Despite the declining trend in U.S. broadcast viewership, billions of people around the globe are tuning in through television, websites, and social media apps. So, there have been some trendy changes, as the international federations of nine sports received more revenue from the 2020 Tokyo Games than they did from the 2012 London Games.

Aquatics (swimming, diving, artistic swimming, marathon swimming, and water polo) and gymnastics (artistic gymnastics, rhythmic gymnastics, and trampoline) have joined athletics (track and field, marathon running, and race walking) at the cool kids' table.

That swimming made the leap into category A is unsurprising. Swimming is astoundingly popular in the U.S. with about 1 in 4 adults including it in their regular exercise routines. Michael Phelps' legendary career achievements and the sport's easy mechanics have only helped burnish its shine with viewers. Similarly, superstar Simone Biles and co. surely account for some of that boost in gymnastics, but National Geographic argues that the sport's popularity is rooted in ancient Greece and 18th-century Europe. The nationalism-fueled rise was highlighted by Cold War tensions, when the U.S. and U.S.S.R. used their performances on the world stage to score symbolic victories of one ideology over another.

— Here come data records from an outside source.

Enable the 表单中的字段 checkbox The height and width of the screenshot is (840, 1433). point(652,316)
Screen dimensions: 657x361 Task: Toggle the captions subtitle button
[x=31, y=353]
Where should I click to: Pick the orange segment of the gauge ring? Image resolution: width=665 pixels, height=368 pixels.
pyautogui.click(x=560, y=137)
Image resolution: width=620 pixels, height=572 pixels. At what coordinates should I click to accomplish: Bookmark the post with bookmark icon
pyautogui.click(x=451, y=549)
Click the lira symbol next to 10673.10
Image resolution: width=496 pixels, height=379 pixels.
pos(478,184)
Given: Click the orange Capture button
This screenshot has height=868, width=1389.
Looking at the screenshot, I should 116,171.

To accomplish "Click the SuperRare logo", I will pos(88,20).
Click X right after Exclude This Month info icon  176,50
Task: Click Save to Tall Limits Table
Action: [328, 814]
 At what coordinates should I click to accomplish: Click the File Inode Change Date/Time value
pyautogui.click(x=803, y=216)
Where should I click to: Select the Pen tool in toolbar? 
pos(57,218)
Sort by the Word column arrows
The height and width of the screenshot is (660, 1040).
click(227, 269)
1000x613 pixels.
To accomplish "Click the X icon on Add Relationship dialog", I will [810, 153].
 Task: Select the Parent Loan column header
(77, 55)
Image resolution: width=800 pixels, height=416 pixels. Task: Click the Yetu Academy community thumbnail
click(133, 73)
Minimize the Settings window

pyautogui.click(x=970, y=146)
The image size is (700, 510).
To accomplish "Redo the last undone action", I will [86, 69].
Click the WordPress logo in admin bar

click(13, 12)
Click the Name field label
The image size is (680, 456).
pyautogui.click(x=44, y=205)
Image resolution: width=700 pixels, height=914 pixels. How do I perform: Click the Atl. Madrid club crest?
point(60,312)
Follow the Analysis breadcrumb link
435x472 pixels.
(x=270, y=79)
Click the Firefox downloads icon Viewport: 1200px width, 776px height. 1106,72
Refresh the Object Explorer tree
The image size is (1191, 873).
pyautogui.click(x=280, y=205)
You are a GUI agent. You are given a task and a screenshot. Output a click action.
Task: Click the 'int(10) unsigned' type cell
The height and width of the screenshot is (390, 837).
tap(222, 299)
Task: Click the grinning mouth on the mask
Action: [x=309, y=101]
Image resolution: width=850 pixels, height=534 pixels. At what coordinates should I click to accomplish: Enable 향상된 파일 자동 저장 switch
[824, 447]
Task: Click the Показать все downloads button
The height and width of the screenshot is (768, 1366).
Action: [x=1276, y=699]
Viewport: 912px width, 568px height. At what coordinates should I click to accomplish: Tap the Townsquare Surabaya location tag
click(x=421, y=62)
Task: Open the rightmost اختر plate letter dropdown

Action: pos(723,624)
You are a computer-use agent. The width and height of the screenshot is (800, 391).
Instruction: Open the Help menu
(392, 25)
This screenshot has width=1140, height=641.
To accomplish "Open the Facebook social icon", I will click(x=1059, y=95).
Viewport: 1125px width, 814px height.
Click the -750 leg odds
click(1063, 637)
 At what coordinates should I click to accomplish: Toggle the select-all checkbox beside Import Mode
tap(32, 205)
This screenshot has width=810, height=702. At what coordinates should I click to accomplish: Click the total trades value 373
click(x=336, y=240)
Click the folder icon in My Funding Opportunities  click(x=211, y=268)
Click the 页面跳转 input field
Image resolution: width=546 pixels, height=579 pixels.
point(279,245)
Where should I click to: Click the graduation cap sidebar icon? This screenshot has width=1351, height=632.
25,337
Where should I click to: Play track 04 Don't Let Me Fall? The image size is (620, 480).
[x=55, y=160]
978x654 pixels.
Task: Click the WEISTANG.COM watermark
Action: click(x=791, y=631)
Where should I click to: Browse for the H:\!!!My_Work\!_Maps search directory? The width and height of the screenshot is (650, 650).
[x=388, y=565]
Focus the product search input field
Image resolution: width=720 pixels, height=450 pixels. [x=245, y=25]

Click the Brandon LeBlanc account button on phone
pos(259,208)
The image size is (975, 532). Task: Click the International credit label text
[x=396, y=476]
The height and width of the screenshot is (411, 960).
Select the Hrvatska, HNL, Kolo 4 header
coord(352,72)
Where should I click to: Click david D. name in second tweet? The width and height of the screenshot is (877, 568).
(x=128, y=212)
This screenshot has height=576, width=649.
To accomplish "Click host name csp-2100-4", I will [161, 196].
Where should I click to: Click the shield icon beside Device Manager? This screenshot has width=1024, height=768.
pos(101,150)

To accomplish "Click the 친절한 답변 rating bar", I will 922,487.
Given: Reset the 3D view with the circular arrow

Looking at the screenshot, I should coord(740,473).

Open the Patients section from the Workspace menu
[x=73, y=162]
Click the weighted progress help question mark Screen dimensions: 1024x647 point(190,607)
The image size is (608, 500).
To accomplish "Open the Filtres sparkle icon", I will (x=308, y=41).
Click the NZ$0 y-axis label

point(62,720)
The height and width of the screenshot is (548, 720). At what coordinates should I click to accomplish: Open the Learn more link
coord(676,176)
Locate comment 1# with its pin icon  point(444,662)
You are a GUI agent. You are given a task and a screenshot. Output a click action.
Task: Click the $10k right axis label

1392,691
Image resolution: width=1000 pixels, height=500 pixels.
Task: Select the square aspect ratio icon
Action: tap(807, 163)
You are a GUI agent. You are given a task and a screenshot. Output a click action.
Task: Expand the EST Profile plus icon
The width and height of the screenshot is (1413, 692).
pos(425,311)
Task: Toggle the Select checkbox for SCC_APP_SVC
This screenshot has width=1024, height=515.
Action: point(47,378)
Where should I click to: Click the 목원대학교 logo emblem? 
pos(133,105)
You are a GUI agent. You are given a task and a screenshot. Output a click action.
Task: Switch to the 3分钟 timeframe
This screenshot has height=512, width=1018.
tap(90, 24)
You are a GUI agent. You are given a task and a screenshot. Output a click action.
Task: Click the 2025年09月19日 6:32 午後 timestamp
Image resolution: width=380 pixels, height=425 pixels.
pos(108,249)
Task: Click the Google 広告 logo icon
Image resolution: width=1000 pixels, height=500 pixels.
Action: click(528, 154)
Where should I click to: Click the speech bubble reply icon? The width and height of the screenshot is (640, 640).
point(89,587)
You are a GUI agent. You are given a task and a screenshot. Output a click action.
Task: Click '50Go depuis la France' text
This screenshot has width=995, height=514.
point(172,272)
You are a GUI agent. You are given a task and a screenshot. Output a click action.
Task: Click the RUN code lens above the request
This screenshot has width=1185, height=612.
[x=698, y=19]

Among the IOC's category C sports, here's betting that badminton and table tennis climb into the B category sooner than later. They're both hugely popular in Asia, and the former is growing legs in the U.S. The back-and-forth action combined with the chance for every viewer to try to replicate Olympic heroics in their own backyard or basement is a recipe for skyrocketing success. Perhaps pickleball could be next?